For the material below, output exactly the span from the line with "This screenshot has width=768, height=501." to the line with "Open the 饰品", including both, and nothing besides.
[RECORD EXTRACTS Boundary: Start]
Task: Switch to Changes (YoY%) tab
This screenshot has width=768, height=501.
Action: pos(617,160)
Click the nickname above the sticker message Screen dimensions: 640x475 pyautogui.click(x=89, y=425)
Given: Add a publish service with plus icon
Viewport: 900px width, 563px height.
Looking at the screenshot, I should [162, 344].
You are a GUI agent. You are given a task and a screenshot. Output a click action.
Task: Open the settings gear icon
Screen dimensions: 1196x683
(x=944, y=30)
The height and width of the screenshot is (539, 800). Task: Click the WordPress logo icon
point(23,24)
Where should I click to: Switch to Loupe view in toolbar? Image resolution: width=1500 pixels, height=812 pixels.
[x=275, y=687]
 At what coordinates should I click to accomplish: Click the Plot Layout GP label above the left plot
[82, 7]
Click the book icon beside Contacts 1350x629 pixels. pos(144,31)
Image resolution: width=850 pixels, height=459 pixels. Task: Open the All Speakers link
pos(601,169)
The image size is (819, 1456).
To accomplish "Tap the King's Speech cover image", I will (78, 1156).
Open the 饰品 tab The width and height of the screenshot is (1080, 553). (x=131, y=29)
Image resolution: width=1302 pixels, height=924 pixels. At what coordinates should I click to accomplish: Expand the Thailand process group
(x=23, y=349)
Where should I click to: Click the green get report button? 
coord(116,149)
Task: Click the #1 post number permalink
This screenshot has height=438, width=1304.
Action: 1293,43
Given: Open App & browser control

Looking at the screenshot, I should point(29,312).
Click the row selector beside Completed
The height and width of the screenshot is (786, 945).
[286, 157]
[RECORD EXTRACTS Boundary: End]
**RESULT BELOW**
This screenshot has width=768, height=501.
Action: pos(617,160)
Click the nickname above the sticker message Screen dimensions: 640x475 pyautogui.click(x=89, y=425)
Given: Add a publish service with plus icon
Viewport: 900px width, 563px height.
Looking at the screenshot, I should [162, 344].
You are a GUI agent. You are given a task and a screenshot. Output a click action.
Task: Open the settings gear icon
Screen dimensions: 1196x683
(x=944, y=30)
The height and width of the screenshot is (539, 800). Task: Click the WordPress logo icon
point(23,24)
Where should I click to: Switch to Loupe view in toolbar? Image resolution: width=1500 pixels, height=812 pixels.
[x=275, y=687]
 At what coordinates should I click to accomplish: Click the Plot Layout GP label above the left plot
[82, 7]
Click the book icon beside Contacts 1350x629 pixels. pos(144,31)
Image resolution: width=850 pixels, height=459 pixels. Task: Open the All Speakers link
pos(601,169)
The image size is (819, 1456).
To accomplish "Tap the King's Speech cover image", I will (78, 1156).
Open the 饰品 tab The width and height of the screenshot is (1080, 553). (x=131, y=29)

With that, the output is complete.